The besiegers having made lodgements and raised batteries on the second counterscarp of the citadel, sent a message to Boufflers, intimating, that if he would surrender before the opening of the batteries, he should have an honourable capitulation; otherwise he and his garrison must be made prisoners of war. He chose to avoid the last part of the alternative: hostages were exchanged on the eighth day of December, and the articles signed on the tenth; when the mareschal and his garrison marched out with the honours of war, and were conducted to Douay. In this great enterprise, spirit and perseverance made amends for want of foresight and skill, which was flagrant on the side of the confederates; yet their success was owing in a great measure to the improvidence and misconduct of the besieged. The French generals never dreamed that the allies would attempt any thing of consequence after the reduction of Lisle, considering the advanced season of the year, and therefore they returned to Paris, after having distributed their army into winter quarters. But their indefatigable antagonists were determined to strike another stroke of importance before their forces should separate. On the twentieth day of December they invested the city of Ghent on all sides; and on the thirtieth, when the batteries were ready to open, the count de la Motte, who commanded the garrison, desired to capitulate. On the third day of January, 1708, he marched out with thirty battalions and sixteen squadrons, which were conducted to Tournay; while the duke of Argyle, with six British battalions, took possession of the town and citadel.

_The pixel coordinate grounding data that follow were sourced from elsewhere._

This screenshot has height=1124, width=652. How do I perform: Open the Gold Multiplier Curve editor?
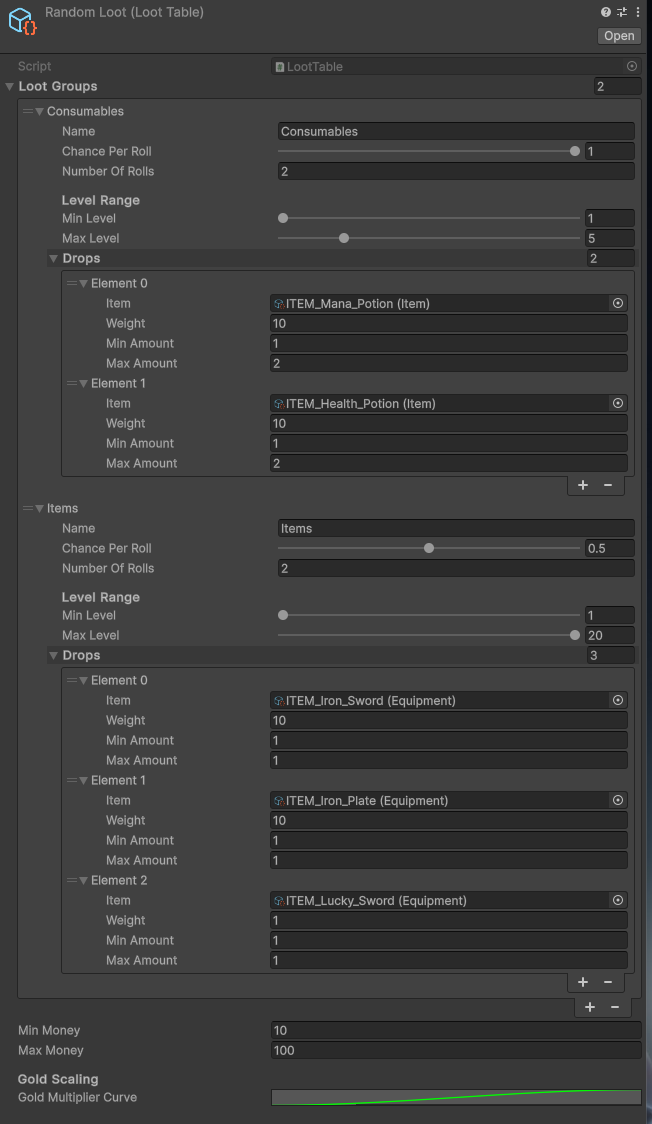[455, 1097]
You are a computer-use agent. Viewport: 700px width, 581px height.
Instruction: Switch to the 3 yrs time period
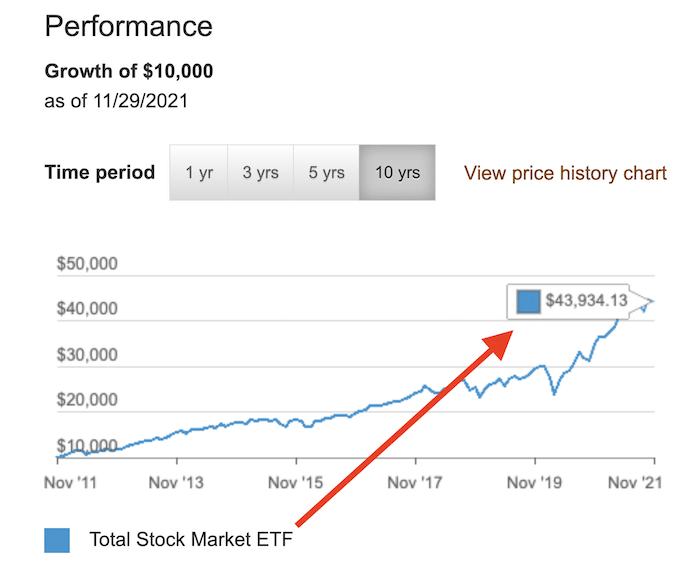[x=260, y=172]

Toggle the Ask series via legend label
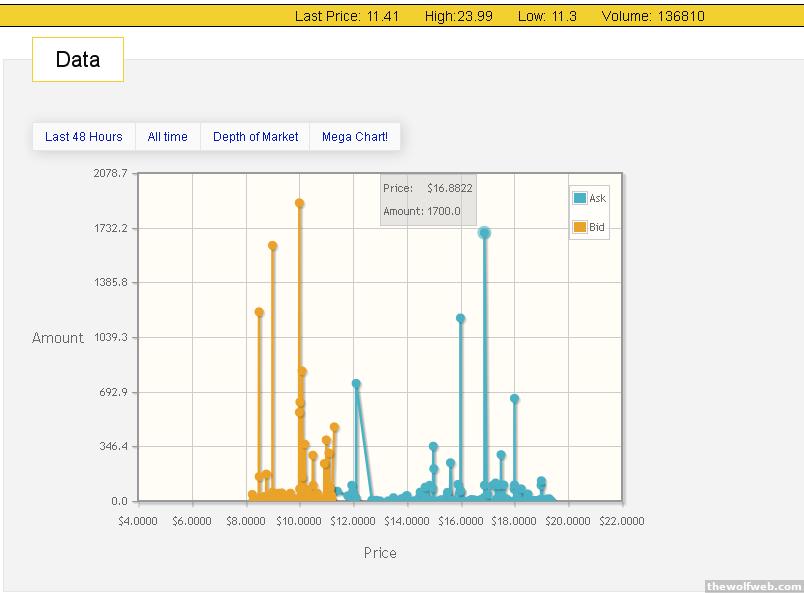click(597, 198)
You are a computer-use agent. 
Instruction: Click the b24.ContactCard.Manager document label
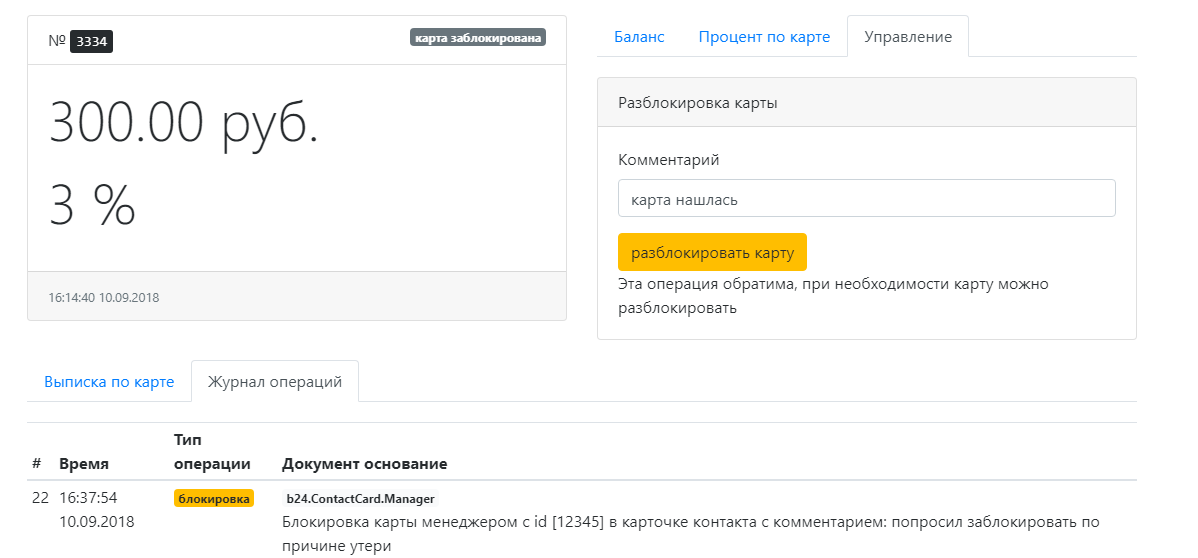click(x=360, y=498)
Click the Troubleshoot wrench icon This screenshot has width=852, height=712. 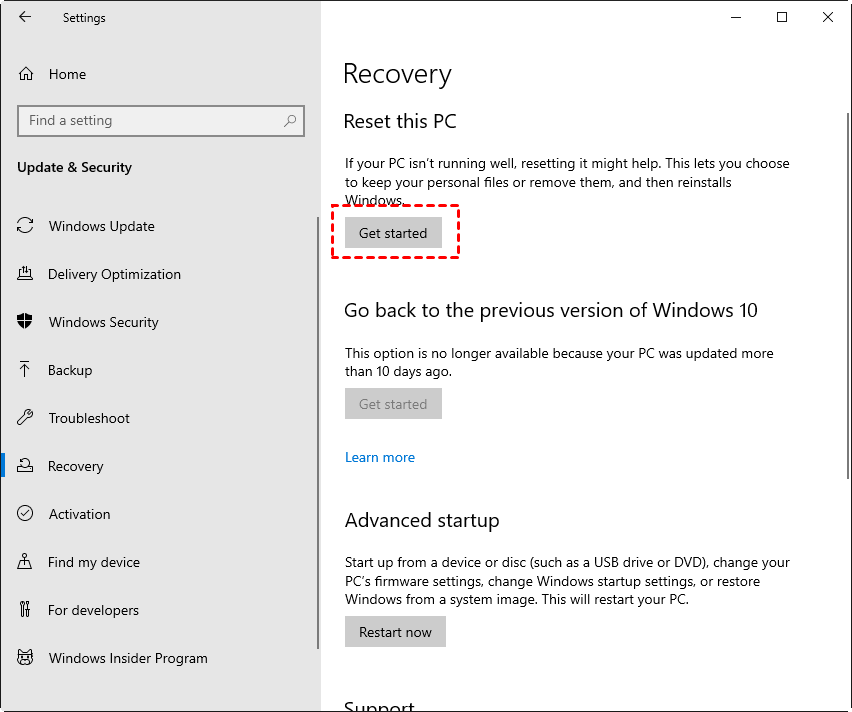pyautogui.click(x=26, y=418)
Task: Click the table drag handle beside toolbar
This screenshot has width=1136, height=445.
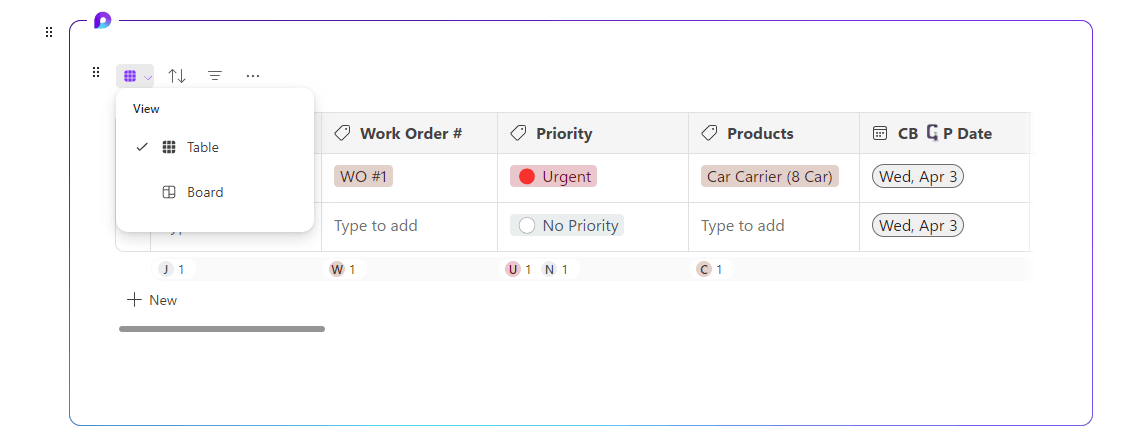Action: pos(96,72)
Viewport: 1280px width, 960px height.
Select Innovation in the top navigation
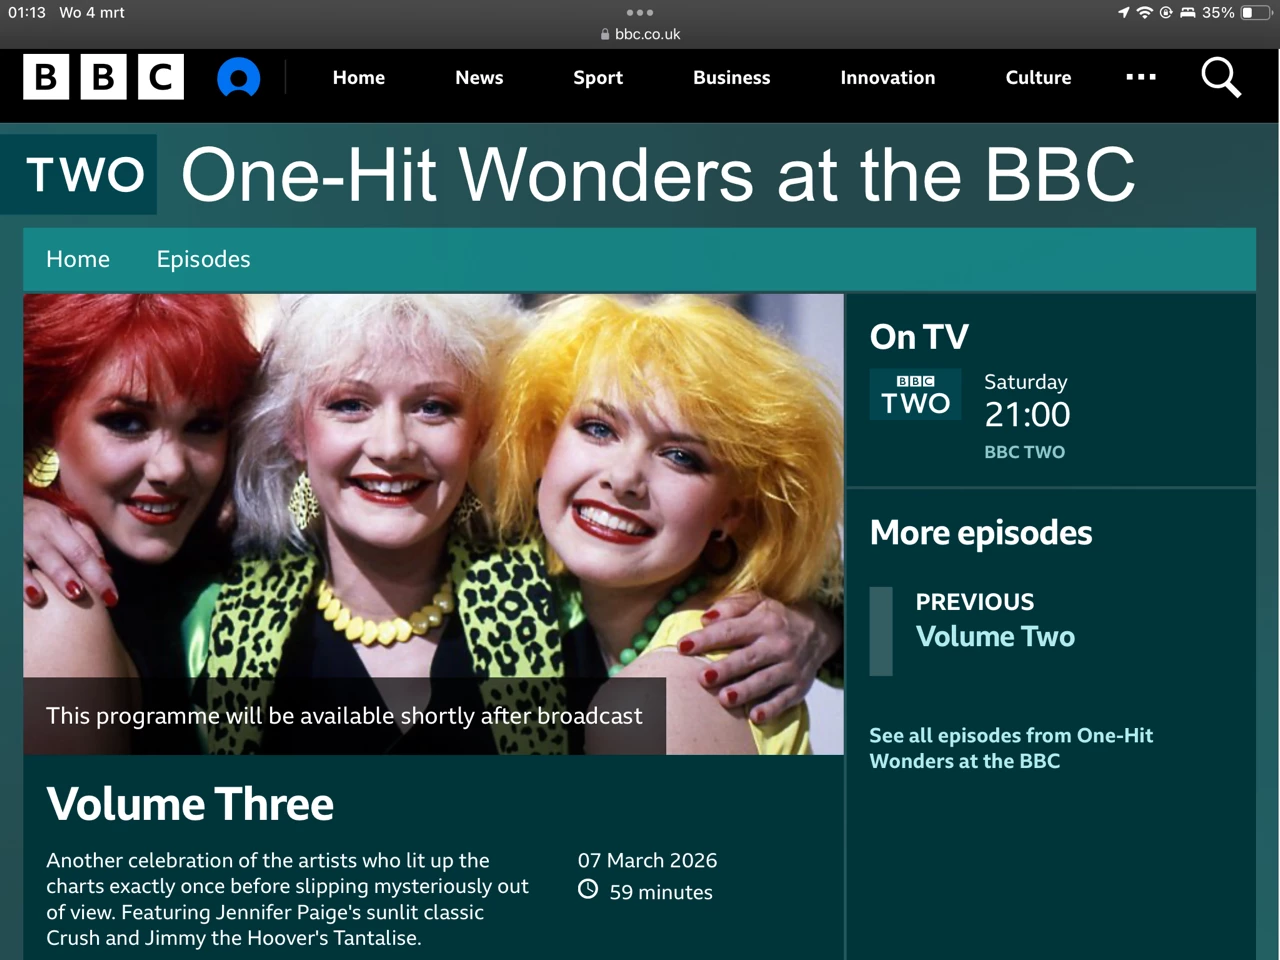(x=888, y=77)
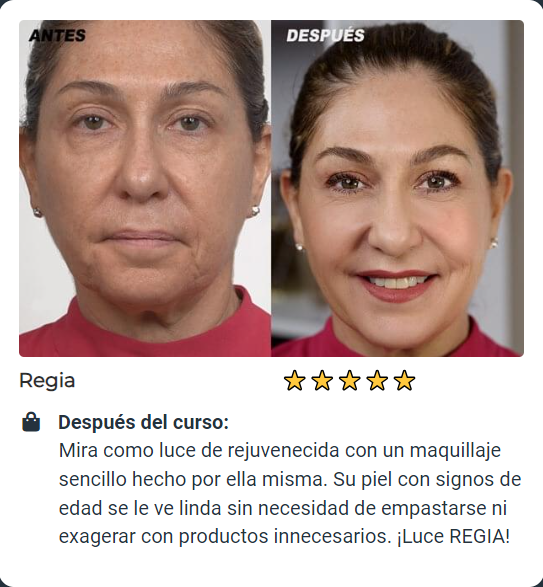Click the line 'exagerar con productos innecesarios'

click(225, 536)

Then the enemy abandoned Bruges, Plassendahl, and Leffengen; and the generals of the allies, having settled the plan of winter quarters, repaired to Holland, leaving their forces under the command of count Tilly. The French king was confounded and dismayed at these conquests in the Netherlands. Nor was he easy on the side of Dauphiné: in spite of all the vigilance and activity of Villars, the duke of Savoy made himself master of the important fortresses of Exilles, La Perouse, the valley of St. Martin, and Fenestrells; so that by the end of the campaign he had secured a barrier to his own frontiers, and opened a way into the French provinces, after having made a diversion in favour of king Charles, by obliging the enemy to send a strong detachment from Rousillon to the assistance of Villars.